Si la « bosse » est suffisamment développée, elle peut en outre
occasionner un ressaut du tendon extenseur de l’index.
Le kyste mucoïde, également d’origine articulaire, est la
conséquence d’une dégénérescence (arthrose) d’une des articulations
interphalangiennes d’un doigt. Ces lésions ne sont habituellement
pas douloureuses.
Kyste Mucoide de l'articulation Inter-Phalangienne Distale.

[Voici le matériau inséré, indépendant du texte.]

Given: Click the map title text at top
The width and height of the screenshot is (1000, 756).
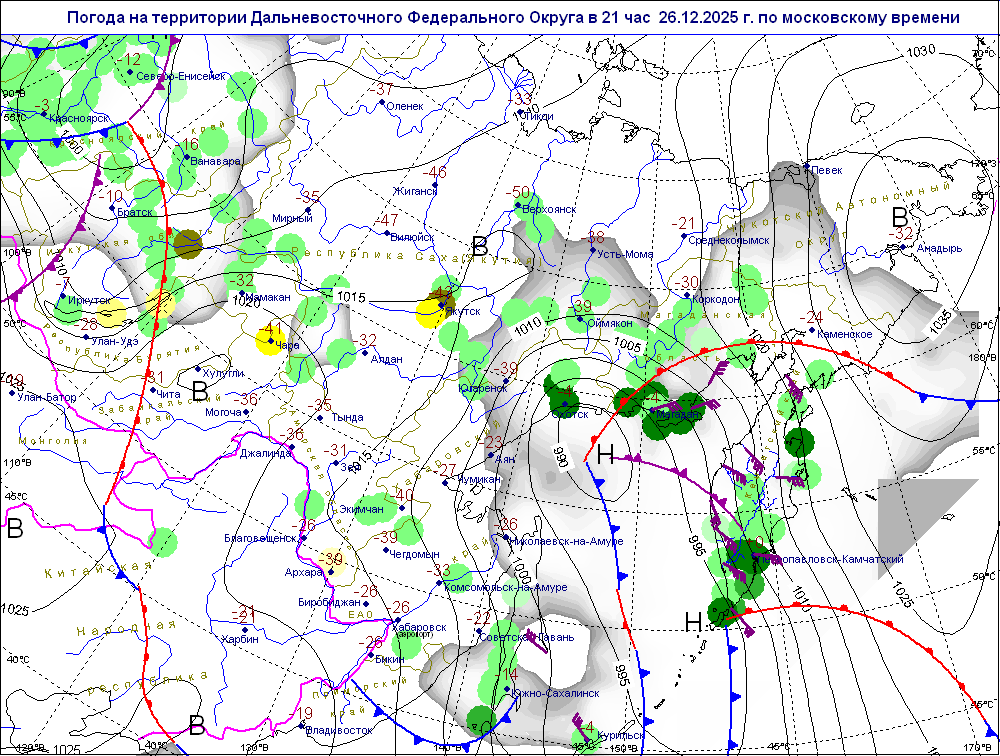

Noter
l'empreinte de l'ongle associée.
Pour le carpe bossu et le kyste mucoïde, les radiographies montrent
un remaniement plus ou moins important de l’articulation concernée,
confirmant la présence d’une arthrose.
Comment peut-on
les traiter ?
Les kystes arthrosynoviaux du poignet peuvent être écrasés,
ponctionnés et infiltrés de cortisone, ce qui ne les met cependant
pas à l’abri d’une récidive.
Seule l’excision chirurgicale radicale donne une chance au patient
de se débarasser de la lésion. Toutefois, ce n’est que
l’élimination de la cause de la surchage (protection, changement
d’activité) qui pourra mettre le patient à l’abri d’une
rechute.
Si le carpe bossu est volumineux et associé à un ressaut des
tendons extenseurs, seul le traitement chirurgical est efficace. Il
consiste en une excision de la bosse et du kyste éventuel.

Kyste Mucoide
Le kyste mucoïde ne nécessite en principe aucun traitement. La
lésion peut cependant s’ouvrir si la peau qui le recouvre est fine.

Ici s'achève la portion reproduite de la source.